Below this line is the material. Write out only its lines from the one containing "The image size is (1456, 819)." through the one containing "Switch markdown view to editor only", both kept, exactly.

### Available data ###

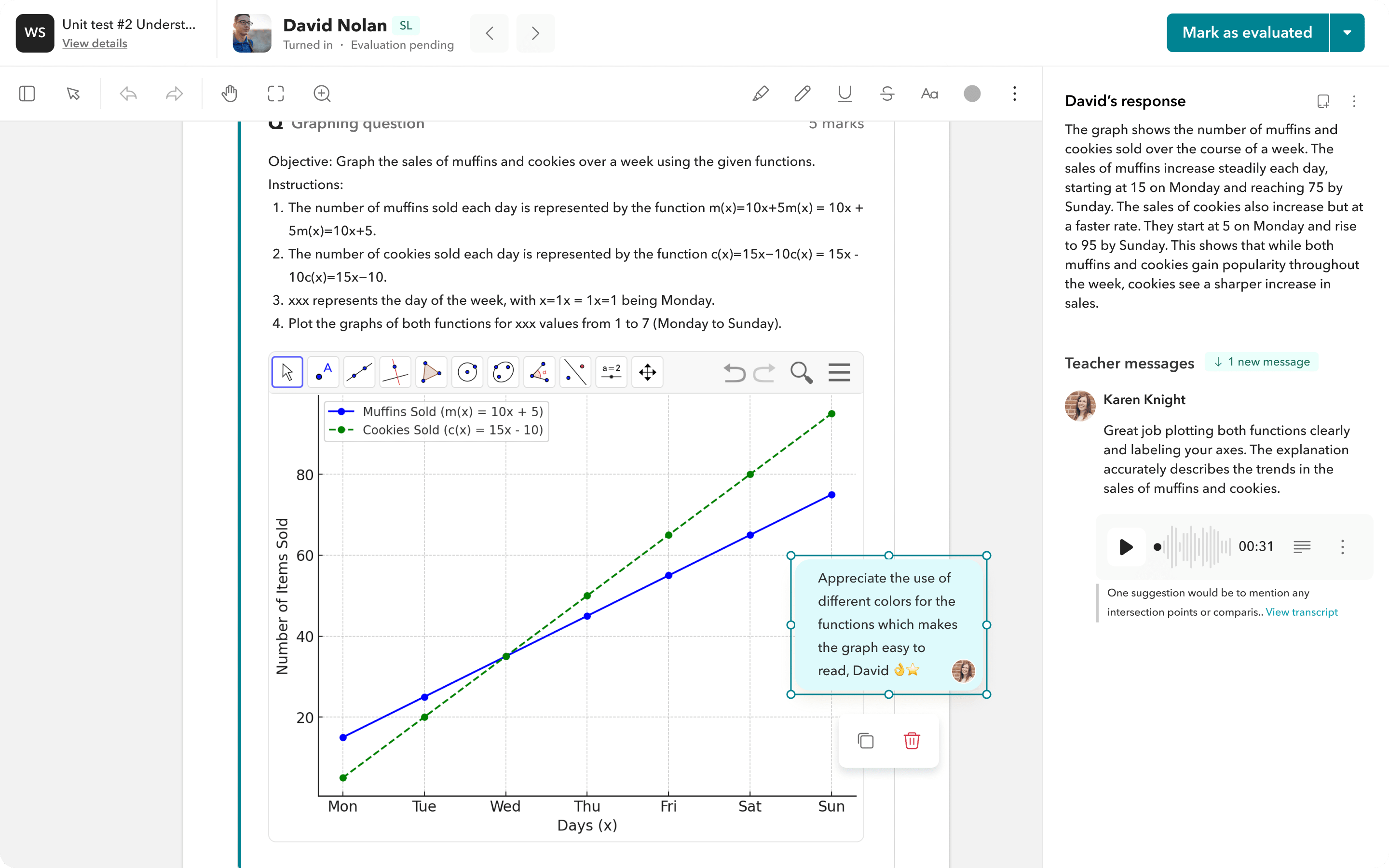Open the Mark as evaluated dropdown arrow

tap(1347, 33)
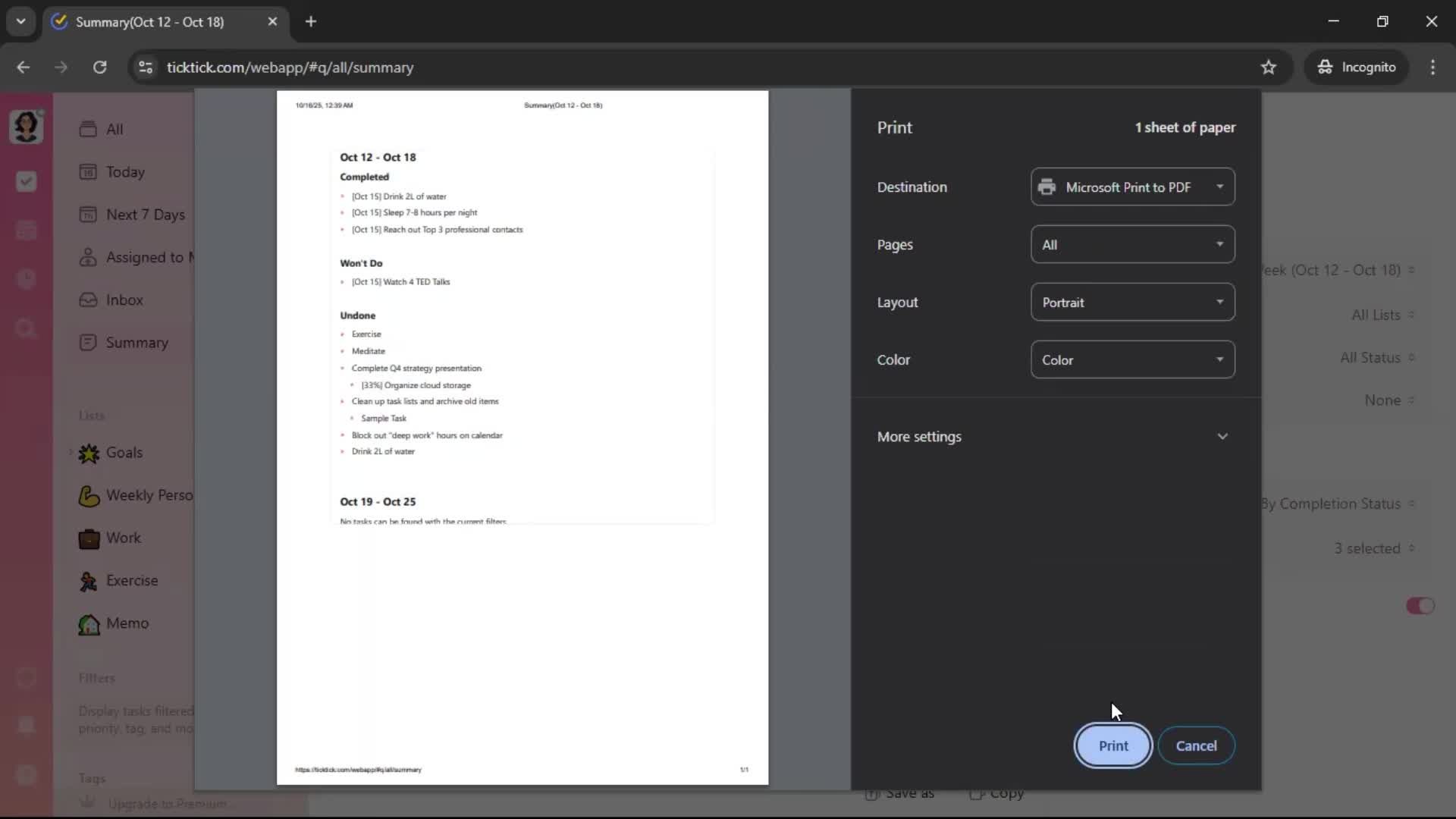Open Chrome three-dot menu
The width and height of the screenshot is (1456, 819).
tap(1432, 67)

###
### Available data ###

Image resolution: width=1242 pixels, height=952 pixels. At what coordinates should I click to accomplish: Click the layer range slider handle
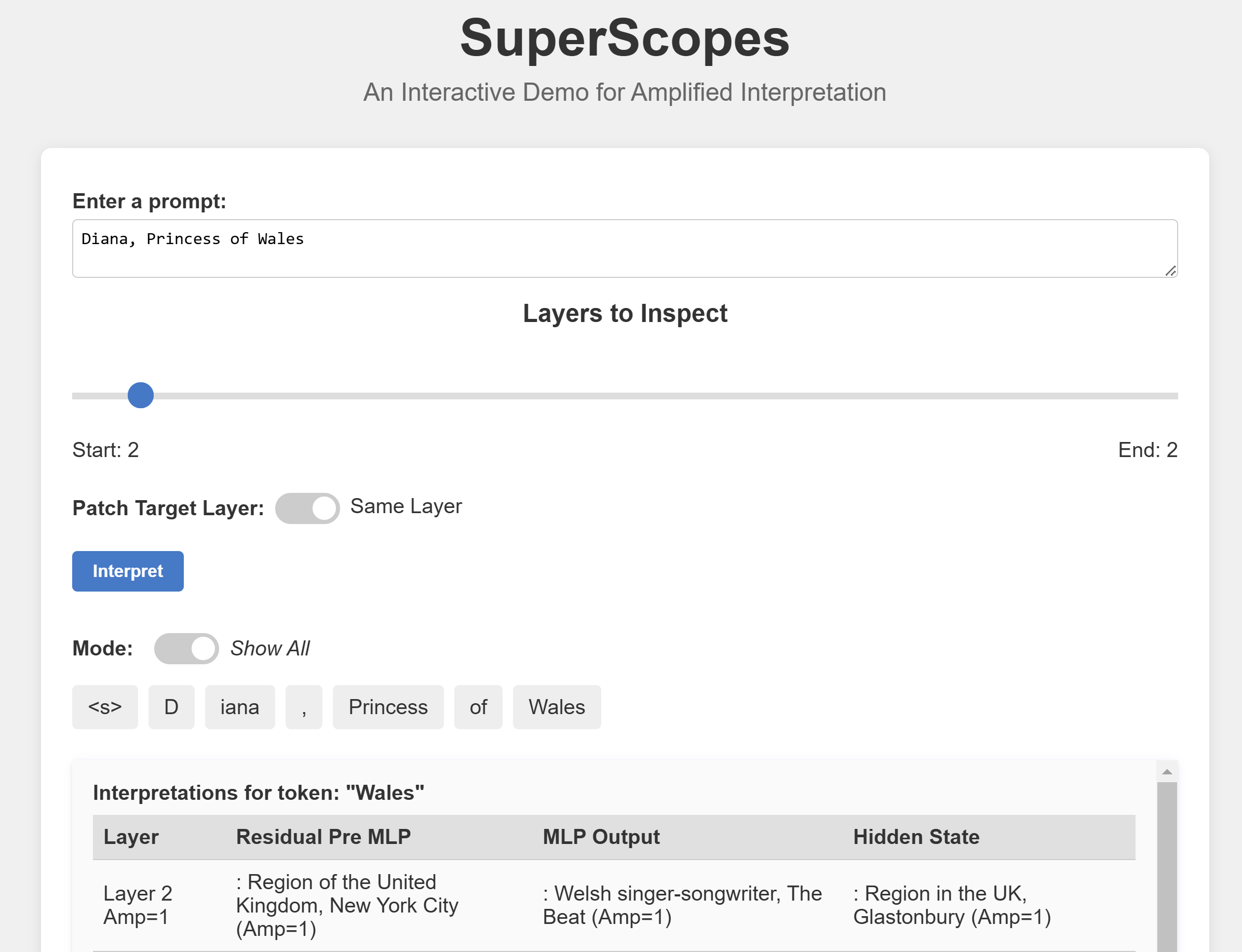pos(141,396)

###
### Available data ###

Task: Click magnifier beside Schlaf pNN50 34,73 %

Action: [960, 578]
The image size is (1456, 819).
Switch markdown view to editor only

###

(Output)
The image size is (1456, 819).
Switch markdown view to editor only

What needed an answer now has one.